ショコラ SideStory
いざ自分が落ち着くと人のことが気になるっていうのは、年のせいなのかしら。
お節介おばさんとか、よく言うわよね。
年を取ったなんて考えたくないけど、今の私の現状は、まさにそのお節介おばさんだ。
「で、どうなってるの?」
「ちゃんと付き合ってますよ?」
「もうそろそろ一年になるんでしょ?」
「ええ、お盆前に付き合い始めたのでぇ」
トロンとした目つきで、森宮ちゃんは綺麗なルビー色の液体の入ったグラスを傾ける。
カシスなんとか言ったかな。私はこれ、クスリみたいな味に感じて苦手なんだけど。
今日の森宮ちゃんのマニキュアの色はピンクで、ルビーをバックにするとなんだか映える。
「森宮ちゃん、いくつになった」
「三十三……でも、今月の三十日でも一つ増えちゃいますぅ」
ろれつが回らなくなってきているから、本音を聞き出すにはそろそろだろう。
私は、自分の手元の梅酒ロックを一気に飲み干し勢いをつける。
「結婚しないの?」
「あー……。
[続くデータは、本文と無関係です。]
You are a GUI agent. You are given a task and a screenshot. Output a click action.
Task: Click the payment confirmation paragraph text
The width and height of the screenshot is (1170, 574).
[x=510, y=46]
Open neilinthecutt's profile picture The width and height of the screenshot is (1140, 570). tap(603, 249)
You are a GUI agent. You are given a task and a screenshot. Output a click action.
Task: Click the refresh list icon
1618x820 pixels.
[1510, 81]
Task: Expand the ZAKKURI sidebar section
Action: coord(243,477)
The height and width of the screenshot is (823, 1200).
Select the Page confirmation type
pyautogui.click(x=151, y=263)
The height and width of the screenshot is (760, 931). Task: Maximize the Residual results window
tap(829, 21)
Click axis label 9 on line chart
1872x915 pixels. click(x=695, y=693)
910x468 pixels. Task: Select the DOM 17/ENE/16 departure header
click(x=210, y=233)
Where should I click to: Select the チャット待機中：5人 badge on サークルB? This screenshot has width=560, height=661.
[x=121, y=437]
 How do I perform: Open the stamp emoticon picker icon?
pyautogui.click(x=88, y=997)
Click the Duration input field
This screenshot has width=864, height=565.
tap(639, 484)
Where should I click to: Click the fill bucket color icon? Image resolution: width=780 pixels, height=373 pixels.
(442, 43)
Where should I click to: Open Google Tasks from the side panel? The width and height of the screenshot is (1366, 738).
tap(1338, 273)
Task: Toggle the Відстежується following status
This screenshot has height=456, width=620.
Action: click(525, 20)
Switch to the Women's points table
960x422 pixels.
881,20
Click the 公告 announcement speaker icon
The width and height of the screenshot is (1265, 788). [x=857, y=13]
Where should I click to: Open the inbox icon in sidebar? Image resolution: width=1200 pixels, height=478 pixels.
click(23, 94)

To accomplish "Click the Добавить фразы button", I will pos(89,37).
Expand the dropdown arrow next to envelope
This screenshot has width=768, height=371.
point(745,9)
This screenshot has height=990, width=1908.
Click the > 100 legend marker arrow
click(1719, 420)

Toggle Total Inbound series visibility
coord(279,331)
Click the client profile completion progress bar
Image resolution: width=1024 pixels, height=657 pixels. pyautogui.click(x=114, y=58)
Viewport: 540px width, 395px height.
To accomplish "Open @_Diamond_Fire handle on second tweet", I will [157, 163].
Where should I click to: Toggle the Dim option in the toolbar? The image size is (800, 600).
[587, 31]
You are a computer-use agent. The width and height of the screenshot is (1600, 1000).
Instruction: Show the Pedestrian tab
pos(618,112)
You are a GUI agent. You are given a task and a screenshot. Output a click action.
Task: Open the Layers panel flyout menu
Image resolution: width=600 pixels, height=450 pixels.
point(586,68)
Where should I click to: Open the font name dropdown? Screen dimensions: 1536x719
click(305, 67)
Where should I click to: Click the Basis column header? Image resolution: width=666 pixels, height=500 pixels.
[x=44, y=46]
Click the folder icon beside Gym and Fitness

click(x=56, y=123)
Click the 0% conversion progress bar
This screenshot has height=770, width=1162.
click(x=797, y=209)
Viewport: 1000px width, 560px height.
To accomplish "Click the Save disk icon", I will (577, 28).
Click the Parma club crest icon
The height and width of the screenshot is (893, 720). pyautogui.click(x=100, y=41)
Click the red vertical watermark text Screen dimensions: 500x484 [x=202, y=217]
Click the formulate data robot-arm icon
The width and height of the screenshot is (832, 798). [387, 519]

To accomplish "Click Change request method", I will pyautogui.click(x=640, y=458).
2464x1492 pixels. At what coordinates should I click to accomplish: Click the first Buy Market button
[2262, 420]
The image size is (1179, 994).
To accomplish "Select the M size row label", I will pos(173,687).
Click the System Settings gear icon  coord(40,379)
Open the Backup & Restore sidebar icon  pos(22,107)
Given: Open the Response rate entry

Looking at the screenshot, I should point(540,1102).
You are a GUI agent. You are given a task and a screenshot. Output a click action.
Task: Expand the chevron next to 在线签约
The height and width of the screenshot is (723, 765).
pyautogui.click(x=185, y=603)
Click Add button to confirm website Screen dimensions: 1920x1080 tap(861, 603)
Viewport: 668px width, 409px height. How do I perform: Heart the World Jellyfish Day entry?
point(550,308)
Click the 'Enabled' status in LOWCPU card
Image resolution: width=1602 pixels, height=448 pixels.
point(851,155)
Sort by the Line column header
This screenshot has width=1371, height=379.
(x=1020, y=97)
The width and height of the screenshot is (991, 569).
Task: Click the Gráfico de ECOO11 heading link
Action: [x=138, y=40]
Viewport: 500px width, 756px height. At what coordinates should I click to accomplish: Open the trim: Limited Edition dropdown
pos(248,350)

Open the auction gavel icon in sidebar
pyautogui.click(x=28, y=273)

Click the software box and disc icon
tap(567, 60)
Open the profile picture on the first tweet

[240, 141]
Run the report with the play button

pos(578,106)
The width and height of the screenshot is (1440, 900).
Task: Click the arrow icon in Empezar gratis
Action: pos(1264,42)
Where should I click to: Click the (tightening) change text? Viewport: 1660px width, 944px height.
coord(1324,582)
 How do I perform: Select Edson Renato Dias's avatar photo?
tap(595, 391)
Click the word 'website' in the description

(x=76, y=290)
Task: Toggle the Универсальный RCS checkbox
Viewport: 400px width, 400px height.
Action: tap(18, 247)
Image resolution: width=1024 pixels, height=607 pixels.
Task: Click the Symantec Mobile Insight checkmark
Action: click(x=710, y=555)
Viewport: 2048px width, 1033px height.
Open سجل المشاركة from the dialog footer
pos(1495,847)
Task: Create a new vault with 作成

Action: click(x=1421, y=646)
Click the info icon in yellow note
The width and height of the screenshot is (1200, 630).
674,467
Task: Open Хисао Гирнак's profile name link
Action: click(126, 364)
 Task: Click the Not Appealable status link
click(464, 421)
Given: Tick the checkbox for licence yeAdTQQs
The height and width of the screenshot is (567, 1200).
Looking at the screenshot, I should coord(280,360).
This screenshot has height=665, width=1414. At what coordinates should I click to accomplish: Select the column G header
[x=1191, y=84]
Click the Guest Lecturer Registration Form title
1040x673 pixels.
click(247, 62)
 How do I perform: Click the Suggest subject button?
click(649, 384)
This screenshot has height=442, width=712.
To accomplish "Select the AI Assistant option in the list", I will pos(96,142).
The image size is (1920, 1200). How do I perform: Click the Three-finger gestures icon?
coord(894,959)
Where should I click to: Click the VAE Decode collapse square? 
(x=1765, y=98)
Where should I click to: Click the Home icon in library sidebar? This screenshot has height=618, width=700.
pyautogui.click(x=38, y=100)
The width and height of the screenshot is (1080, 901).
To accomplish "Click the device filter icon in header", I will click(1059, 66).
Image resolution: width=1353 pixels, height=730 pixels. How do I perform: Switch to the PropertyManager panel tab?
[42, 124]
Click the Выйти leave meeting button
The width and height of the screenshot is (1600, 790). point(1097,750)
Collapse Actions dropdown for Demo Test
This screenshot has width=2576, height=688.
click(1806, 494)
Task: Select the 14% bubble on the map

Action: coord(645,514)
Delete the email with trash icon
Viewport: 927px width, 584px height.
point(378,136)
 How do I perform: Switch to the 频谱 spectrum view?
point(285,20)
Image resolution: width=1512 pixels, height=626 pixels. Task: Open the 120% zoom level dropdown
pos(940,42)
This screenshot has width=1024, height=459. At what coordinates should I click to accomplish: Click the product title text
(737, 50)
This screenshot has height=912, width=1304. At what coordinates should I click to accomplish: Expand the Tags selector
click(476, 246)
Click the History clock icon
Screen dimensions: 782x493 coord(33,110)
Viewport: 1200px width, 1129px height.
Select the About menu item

したいですねぇ、でも、こればっかりは自分だけしたくても」
「強硬手段もアリかと思うけど」
「それ、康子さんじゃないですか。うふふ」
森宮ちゃんは、爆笑して私の背中をバシバシ叩く。
ちょっと痛いってば。年上のことは大事にしなさいよ。
しかし、森宮ちゃんの手の力はやがて弱くなり、最後に「……はあ」と小さな溜息を漏らした。